TASK TO COMPLETE:
Rewrite all of the material below, changing every "Screen dimensions" to "Screen size" and leaving the rest untouched.

INFORMATION SUPPLIED:

**********

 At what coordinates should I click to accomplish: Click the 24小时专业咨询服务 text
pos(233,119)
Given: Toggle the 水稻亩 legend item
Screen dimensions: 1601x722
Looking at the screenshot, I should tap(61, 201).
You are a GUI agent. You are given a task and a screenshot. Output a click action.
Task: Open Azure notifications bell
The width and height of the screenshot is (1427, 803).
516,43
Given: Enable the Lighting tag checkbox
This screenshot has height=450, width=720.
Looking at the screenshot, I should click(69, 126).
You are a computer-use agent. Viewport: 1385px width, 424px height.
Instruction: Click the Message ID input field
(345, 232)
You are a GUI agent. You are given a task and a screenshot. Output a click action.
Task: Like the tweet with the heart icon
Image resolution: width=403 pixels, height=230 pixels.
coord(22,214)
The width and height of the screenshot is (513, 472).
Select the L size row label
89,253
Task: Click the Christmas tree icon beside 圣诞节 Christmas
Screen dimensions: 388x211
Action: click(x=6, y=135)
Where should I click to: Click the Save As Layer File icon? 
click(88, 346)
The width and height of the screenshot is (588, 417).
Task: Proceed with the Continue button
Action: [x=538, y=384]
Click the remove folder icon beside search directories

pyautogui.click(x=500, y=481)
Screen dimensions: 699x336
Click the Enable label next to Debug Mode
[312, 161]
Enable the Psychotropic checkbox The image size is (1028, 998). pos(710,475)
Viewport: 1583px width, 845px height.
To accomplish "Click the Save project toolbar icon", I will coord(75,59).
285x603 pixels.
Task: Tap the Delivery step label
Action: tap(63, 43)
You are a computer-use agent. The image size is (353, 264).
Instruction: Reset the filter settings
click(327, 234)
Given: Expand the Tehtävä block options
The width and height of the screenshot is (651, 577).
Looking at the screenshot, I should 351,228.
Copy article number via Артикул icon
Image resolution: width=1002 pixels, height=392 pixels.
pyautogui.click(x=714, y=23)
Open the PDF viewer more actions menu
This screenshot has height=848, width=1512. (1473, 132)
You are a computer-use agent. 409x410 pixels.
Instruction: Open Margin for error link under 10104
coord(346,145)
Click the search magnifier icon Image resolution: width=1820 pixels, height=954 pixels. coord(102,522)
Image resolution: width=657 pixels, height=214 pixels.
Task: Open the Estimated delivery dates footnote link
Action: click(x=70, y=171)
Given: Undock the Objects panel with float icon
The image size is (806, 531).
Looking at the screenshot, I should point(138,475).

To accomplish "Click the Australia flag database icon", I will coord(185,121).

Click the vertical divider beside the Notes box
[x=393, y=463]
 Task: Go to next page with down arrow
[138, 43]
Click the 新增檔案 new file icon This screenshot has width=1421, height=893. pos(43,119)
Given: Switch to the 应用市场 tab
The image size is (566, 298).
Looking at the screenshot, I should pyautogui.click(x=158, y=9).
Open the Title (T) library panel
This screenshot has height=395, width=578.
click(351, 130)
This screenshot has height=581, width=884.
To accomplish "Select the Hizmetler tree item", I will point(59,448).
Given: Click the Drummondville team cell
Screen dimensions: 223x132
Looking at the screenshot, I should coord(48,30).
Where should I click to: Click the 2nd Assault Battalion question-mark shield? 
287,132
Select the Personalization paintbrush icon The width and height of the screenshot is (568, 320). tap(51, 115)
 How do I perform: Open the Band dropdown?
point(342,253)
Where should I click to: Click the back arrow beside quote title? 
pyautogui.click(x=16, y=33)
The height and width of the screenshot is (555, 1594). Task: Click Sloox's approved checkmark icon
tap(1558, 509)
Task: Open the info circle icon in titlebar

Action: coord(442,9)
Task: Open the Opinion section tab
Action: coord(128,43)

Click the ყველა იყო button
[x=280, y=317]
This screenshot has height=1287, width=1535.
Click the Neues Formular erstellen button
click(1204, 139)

**********

RESULT:
 At what coordinates should I click to accomplish: Click the 24小时专业咨询服务 text
pos(233,119)
Given: Toggle the 水稻亩 legend item
Screen size: 1601x722
Looking at the screenshot, I should tap(61, 201).
You are a GUI agent. You are given a task and a screenshot. Output a click action.
Task: Open Azure notifications bell
The width and height of the screenshot is (1427, 803).
516,43
Given: Enable the Lighting tag checkbox
This screenshot has height=450, width=720.
Looking at the screenshot, I should click(69, 126).
You are a computer-use agent. Viewport: 1385px width, 424px height.
Instruction: Click the Message ID input field
(345, 232)
You are a GUI agent. You are given a task and a screenshot. Output a click action.
Task: Like the tweet with the heart icon
Image resolution: width=403 pixels, height=230 pixels.
coord(22,214)
The width and height of the screenshot is (513, 472).
Select the L size row label
89,253
Task: Click the Christmas tree icon beside 圣诞节 Christmas
Screen size: 388x211
Action: click(x=6, y=135)
Where should I click to: Click the Save As Layer File icon? 
click(88, 346)
The width and height of the screenshot is (588, 417).
Task: Proceed with the Continue button
Action: [x=538, y=384]
Click the remove folder icon beside search directories

pyautogui.click(x=500, y=481)
Screen size: 699x336
Click the Enable label next to Debug Mode
[312, 161]
Enable the Psychotropic checkbox The image size is (1028, 998). pos(710,475)
Viewport: 1583px width, 845px height.
To accomplish "Click the Save project toolbar icon", I will coord(75,59).
285x603 pixels.
Task: Tap the Delivery step label
Action: tap(63, 43)
You are a computer-use agent. The image size is (353, 264).
Instruction: Reset the filter settings
click(327, 234)
Given: Expand the Tehtävä block options
The width and height of the screenshot is (651, 577).
Looking at the screenshot, I should 351,228.
Copy article number via Артикул icon
Image resolution: width=1002 pixels, height=392 pixels.
pyautogui.click(x=714, y=23)
Open the PDF viewer more actions menu
This screenshot has height=848, width=1512. (1473, 132)
You are a computer-use agent. 409x410 pixels.
Instruction: Open Margin for error link under 10104
coord(346,145)
Click the search magnifier icon Image resolution: width=1820 pixels, height=954 pixels. coord(102,522)
Image resolution: width=657 pixels, height=214 pixels.
Task: Open the Estimated delivery dates footnote link
Action: click(x=70, y=171)
Given: Undock the Objects panel with float icon
The image size is (806, 531).
Looking at the screenshot, I should point(138,475).

To accomplish "Click the Australia flag database icon", I will coord(185,121).

Click the vertical divider beside the Notes box
[x=393, y=463]
 Task: Go to next page with down arrow
[138, 43]
Click the 新增檔案 new file icon This screenshot has width=1421, height=893. pos(43,119)
Given: Switch to the 应用市场 tab
The image size is (566, 298).
Looking at the screenshot, I should pyautogui.click(x=158, y=9).
Open the Title (T) library panel
This screenshot has height=395, width=578.
click(351, 130)
This screenshot has height=581, width=884.
To accomplish "Select the Hizmetler tree item", I will point(59,448).
Given: Click the Drummondville team cell
Screen size: 223x132
Looking at the screenshot, I should coord(48,30).
Where should I click to: Click the 2nd Assault Battalion question-mark shield? 
287,132
Select the Personalization paintbrush icon The width and height of the screenshot is (568, 320). tap(51, 115)
 How do I perform: Open the Band dropdown?
point(342,253)
Where should I click to: Click the back arrow beside quote title? 
pyautogui.click(x=16, y=33)
The height and width of the screenshot is (555, 1594). Task: Click Sloox's approved checkmark icon
tap(1558, 509)
Task: Open the info circle icon in titlebar

Action: coord(442,9)
Task: Open the Opinion section tab
Action: coord(128,43)

Click the ყველა იყო button
[x=280, y=317]
This screenshot has height=1287, width=1535.
Click the Neues Formular erstellen button
click(1204, 139)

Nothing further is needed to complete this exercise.